*Source information:*
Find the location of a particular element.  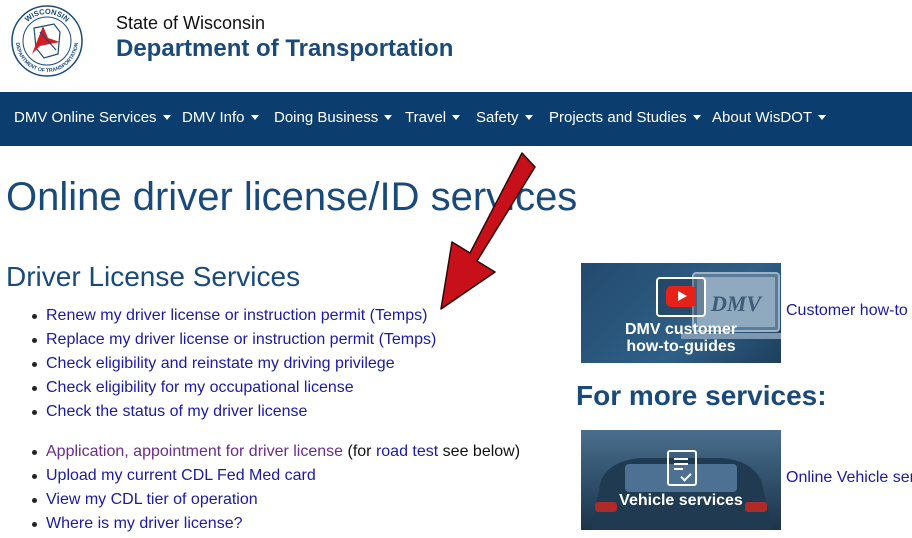

nav-label: Doing Business is located at coordinates (326, 118).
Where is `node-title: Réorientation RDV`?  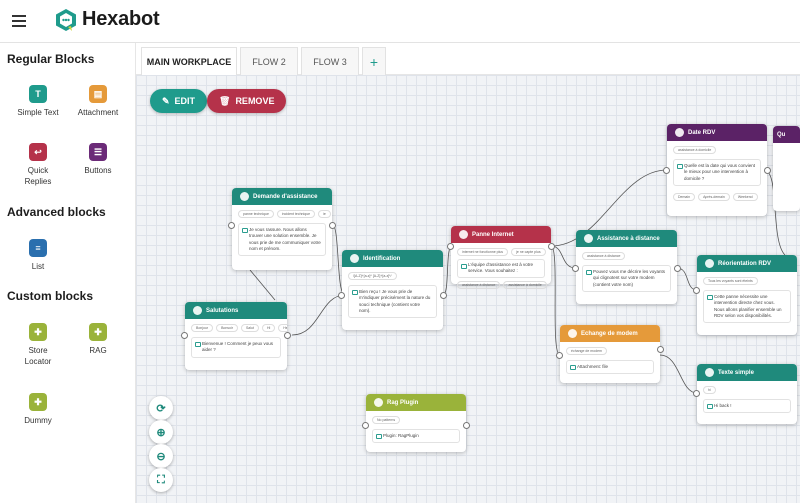 node-title: Réorientation RDV is located at coordinates (745, 264).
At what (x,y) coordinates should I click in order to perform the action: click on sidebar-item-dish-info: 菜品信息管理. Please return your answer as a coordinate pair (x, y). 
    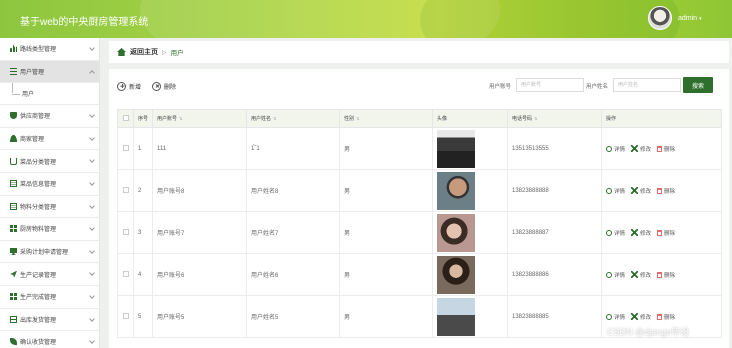
    Looking at the image, I should click on (50, 184).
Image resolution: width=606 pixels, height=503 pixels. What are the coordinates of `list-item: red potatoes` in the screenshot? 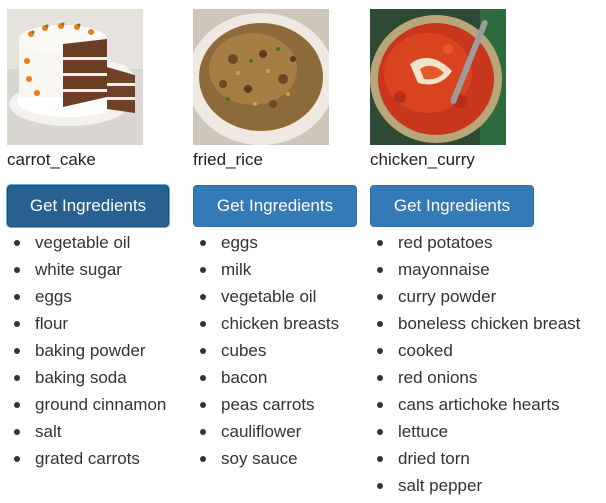 It's located at (488, 242).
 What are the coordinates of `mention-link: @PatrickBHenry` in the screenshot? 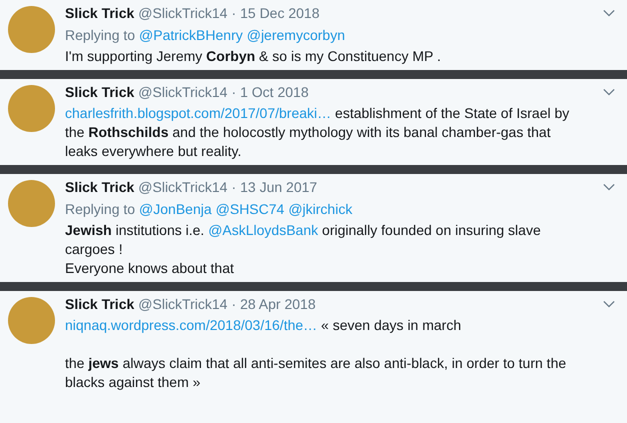 It's located at (191, 35).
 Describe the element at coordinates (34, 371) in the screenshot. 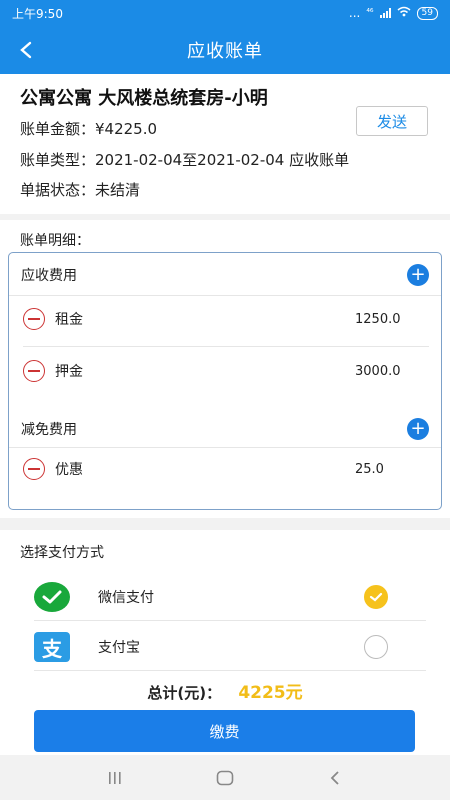

I see `remove-deposit-button` at that location.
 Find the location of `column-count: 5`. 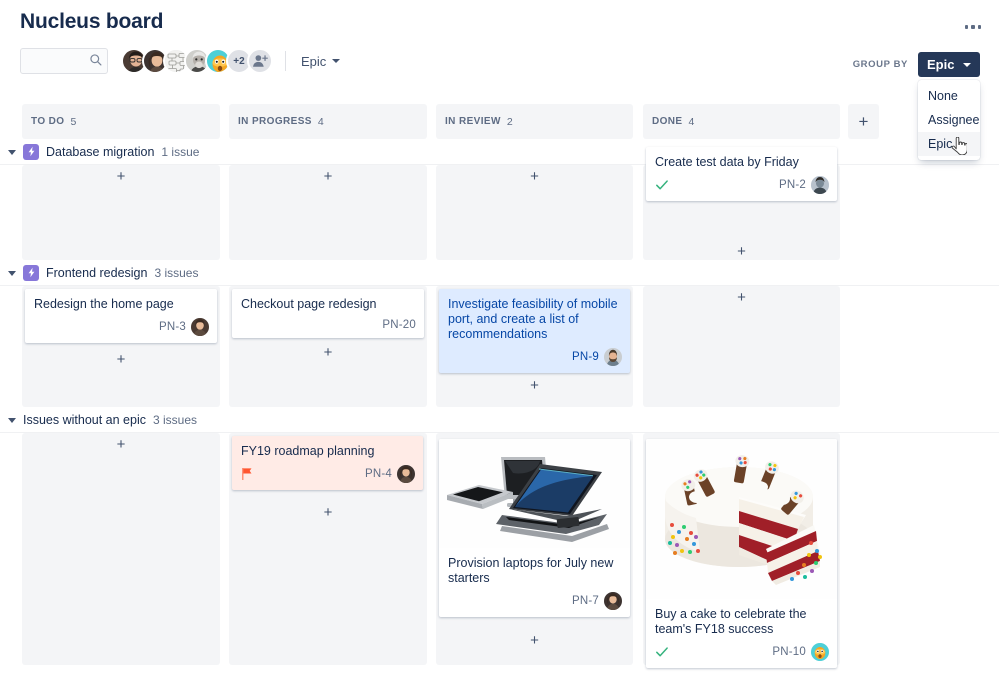

column-count: 5 is located at coordinates (74, 122).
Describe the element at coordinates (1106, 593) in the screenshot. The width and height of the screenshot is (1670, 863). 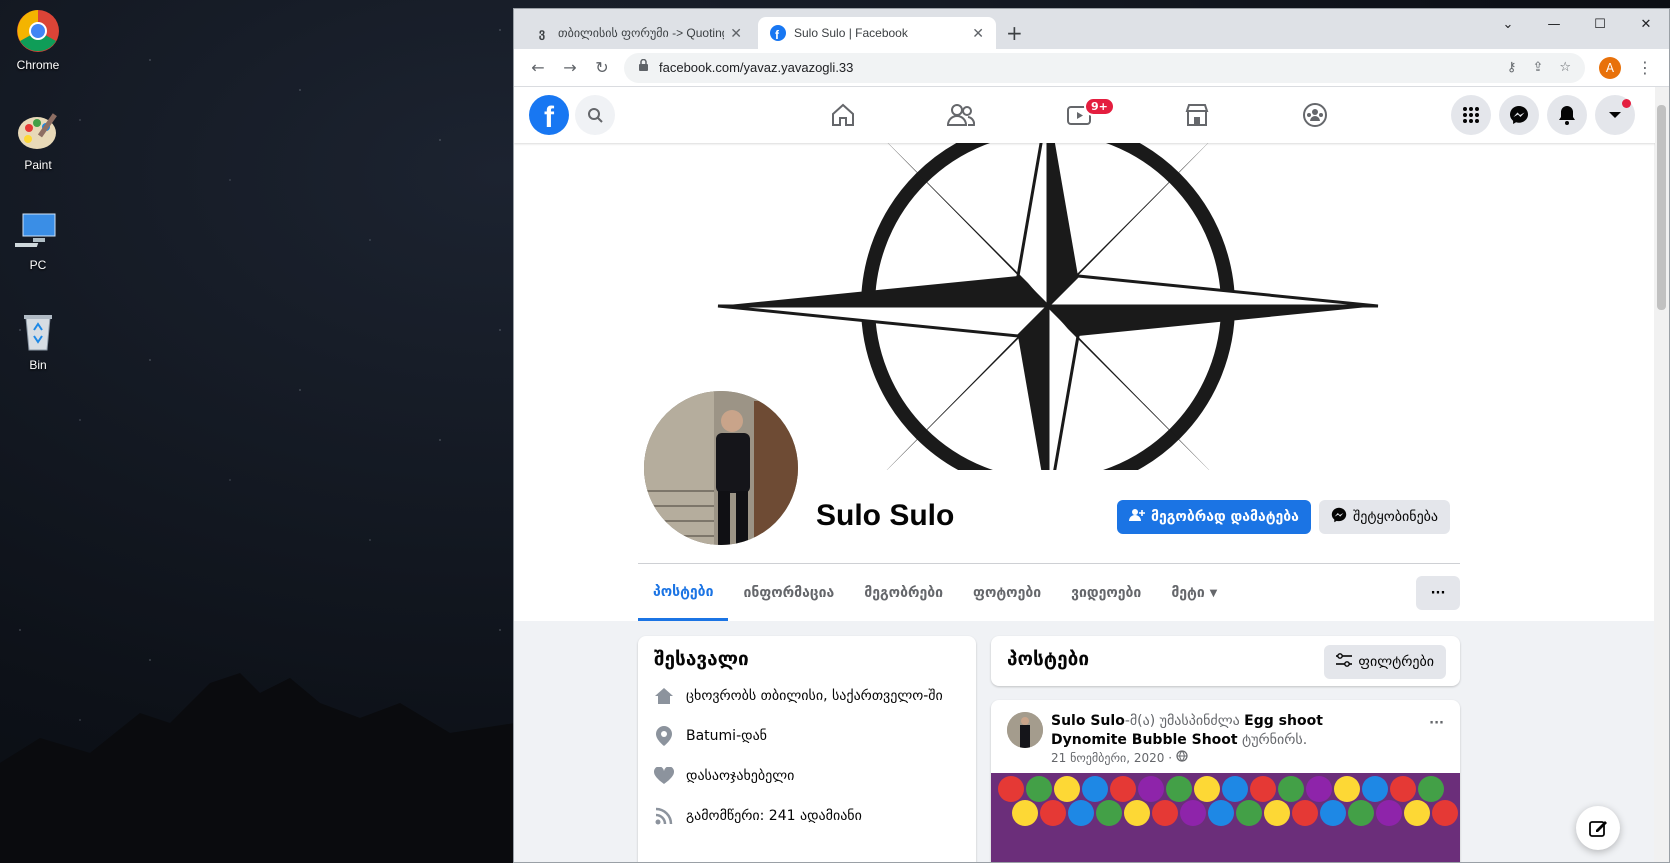
I see `tab-videos: ვიდეოები` at that location.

*Problem:* Please swap "screenshot" for "image" in the rows from the line with "Describe the element at coordinates (1106, 593)" through the end of the rows, rewriting those lines with nothing else changed. Leave the pictures out of your answer.

*Result:*
Describe the element at coordinates (1106, 593) in the image. The width and height of the image is (1670, 863). 
I see `tab-videos: ვიდეოები` at that location.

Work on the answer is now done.